Unsurprisingly, Peter Siddle is the only one of that quartet who is in the correct age to become a regular test performer, even though it could be argued that Nannes was and still is the better bowler. Dirk Nannes did not make his first class debut until he was twenty nine - what future is there in selecting rookies at such an advanced age?
Sure, Nannes was a pro skier in his twenties traversing the slopes of the world, so he may be an exception to the rule, but Harwood was twenty eight when he made his first class debut and McGain was thirty - what was holding them back from being selected earlier?
Throw in Clint McKay who made his debut at the "youthful" age of twenty four and you have a bowling group that have largely missed the bus. Only Siddle was blooded young and only Siddle has gone onto a remotely sustainable test career.
Australian cricket fans have long envied the ability of Pakistan and India to pluck a teenaged pace bowling prodigy from obscurity who looks at home playing test cricket immediately. In recent summers, names such as Ishant Sharma and Mohammad Amir have dazzled the Australian cricket watching public with their precocious talents.
If these lads were Australian, they would not have played for their respective states yet much less have sparkled in the test arena.

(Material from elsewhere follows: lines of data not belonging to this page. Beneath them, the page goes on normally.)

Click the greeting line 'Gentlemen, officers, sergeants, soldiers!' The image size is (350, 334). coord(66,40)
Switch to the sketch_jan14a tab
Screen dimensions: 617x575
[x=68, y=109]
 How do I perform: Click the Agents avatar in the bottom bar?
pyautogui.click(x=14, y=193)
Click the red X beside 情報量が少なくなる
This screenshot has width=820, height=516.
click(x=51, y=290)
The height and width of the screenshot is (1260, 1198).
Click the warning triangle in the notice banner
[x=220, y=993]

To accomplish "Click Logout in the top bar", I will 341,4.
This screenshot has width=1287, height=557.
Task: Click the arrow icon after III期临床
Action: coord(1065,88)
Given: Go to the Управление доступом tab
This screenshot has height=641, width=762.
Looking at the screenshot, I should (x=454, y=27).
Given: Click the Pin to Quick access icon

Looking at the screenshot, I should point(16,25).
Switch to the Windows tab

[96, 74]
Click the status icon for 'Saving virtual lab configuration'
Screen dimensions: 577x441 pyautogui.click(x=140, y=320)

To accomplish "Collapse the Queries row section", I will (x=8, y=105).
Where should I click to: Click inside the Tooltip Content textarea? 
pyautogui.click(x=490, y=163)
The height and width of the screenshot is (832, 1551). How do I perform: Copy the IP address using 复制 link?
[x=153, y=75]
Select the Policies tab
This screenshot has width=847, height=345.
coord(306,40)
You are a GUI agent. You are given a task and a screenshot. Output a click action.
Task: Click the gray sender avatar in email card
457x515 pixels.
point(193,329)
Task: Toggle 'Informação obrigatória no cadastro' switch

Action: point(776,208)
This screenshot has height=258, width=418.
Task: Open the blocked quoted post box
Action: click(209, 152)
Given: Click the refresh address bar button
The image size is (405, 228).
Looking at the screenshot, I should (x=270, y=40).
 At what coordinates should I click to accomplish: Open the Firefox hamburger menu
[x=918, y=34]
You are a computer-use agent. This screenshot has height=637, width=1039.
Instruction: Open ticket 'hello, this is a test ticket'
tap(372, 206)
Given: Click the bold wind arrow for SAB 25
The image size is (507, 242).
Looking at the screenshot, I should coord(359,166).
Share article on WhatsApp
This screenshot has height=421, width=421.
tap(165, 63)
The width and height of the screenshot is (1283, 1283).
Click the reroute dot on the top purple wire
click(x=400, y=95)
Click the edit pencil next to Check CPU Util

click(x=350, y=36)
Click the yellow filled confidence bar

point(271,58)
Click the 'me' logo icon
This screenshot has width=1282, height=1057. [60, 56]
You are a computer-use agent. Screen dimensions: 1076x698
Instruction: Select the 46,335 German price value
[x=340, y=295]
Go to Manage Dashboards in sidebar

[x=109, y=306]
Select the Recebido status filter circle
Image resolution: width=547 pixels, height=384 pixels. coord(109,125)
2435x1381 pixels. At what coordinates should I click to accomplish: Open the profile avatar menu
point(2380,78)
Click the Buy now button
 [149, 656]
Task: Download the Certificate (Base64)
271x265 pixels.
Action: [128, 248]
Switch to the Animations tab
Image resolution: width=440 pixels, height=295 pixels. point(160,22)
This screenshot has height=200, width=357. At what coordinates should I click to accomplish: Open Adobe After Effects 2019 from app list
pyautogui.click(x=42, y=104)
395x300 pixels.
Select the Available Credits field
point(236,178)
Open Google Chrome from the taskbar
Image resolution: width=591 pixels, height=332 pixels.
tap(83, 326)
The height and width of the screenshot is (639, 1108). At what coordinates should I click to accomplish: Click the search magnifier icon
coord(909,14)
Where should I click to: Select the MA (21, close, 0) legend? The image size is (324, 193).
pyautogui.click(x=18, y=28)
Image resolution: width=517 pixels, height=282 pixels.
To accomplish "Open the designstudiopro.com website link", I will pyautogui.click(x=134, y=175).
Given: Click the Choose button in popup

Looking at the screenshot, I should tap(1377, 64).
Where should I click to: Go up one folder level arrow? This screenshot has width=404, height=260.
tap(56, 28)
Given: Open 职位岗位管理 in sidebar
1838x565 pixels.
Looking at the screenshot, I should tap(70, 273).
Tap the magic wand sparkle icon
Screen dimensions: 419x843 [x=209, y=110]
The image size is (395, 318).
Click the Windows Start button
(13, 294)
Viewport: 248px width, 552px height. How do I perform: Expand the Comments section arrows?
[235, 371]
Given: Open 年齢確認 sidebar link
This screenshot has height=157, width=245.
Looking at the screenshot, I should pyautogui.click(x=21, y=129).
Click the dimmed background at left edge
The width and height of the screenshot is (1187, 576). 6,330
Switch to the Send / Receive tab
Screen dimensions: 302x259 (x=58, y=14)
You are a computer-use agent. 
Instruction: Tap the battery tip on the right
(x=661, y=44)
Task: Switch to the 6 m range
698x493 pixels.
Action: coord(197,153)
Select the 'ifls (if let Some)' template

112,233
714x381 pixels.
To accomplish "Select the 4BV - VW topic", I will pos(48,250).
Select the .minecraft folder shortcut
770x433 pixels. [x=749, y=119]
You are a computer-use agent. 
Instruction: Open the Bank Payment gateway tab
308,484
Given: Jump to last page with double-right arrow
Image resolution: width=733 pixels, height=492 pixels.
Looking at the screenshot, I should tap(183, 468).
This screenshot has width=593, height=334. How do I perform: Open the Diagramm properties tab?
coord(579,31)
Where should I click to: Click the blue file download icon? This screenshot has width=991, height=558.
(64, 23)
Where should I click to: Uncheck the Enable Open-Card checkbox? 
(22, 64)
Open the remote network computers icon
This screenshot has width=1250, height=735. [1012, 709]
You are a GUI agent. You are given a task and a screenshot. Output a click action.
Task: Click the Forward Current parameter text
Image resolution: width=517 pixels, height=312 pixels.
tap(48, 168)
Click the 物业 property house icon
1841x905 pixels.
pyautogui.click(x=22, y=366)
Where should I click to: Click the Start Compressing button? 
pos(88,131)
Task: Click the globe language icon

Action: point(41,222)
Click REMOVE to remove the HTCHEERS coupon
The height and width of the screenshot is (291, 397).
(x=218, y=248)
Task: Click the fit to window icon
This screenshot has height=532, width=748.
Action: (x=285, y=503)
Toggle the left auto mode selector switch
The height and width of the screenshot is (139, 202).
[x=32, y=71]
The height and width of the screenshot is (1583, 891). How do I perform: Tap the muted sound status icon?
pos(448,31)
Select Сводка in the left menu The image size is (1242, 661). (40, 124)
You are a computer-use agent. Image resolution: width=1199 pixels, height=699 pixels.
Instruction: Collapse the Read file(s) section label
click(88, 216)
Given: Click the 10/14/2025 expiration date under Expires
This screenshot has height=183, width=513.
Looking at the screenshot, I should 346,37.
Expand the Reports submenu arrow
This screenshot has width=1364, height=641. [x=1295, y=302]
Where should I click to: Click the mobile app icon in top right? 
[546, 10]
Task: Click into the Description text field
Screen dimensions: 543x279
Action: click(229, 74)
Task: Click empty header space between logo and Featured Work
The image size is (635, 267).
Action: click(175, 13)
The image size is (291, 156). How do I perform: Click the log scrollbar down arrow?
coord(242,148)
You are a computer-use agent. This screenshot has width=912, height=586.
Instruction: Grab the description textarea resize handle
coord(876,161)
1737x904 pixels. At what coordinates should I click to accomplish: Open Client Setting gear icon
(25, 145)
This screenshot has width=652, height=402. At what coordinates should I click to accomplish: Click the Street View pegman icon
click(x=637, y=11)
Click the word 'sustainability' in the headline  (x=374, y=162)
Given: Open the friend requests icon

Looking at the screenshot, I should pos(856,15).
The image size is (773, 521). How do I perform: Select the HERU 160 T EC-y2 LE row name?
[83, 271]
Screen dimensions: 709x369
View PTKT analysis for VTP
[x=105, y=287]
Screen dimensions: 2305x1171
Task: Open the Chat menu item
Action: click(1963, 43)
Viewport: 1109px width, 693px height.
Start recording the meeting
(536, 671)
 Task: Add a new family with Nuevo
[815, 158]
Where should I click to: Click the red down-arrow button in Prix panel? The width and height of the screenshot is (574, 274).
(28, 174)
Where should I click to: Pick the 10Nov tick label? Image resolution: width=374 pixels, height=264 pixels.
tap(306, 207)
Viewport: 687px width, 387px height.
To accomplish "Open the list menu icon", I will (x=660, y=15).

Dale Steyn, arguably the best fast bowler in the world at present is a twenty seven year old who made his test debut at twenty one and his first class debut at twenty. If Steyn were an Australian, would he have been given such opportunities so early? It is doubtful.
Therein lies the problem.
Australian first class cricket has gone from being the yard stick to something approaching an over thirties league.
My simple solution to re-establish the delicate ecology of young promising cricketers pressuring the more established players for a place in first class and test line ups is to introduce a compulsory minimum component of youth in each state team. This would be in the form of five of the eleven must be twenty three or under.
Radical? Maybe.
Necessary? Absolutely.
It is not the only way of ensuring that Australia climbs back up the rankings, but it will certainly go a long way towards restoring some kind of parity in talent identification. With the compulsory component of youth, state administrators will be forced to locate, nurture and develop promising young players instead of hoping to cherry pick from other states or find a mature workhorse capable of "doing a job".
This all should have been started a decade ago, or at the very latest in the wake of the 2005 Ashes defeat which was the first sign of Australian Cricketing mortality. However, nothing was done and now we are paying the heavy price of complacency.
We must start right now as this is year zero.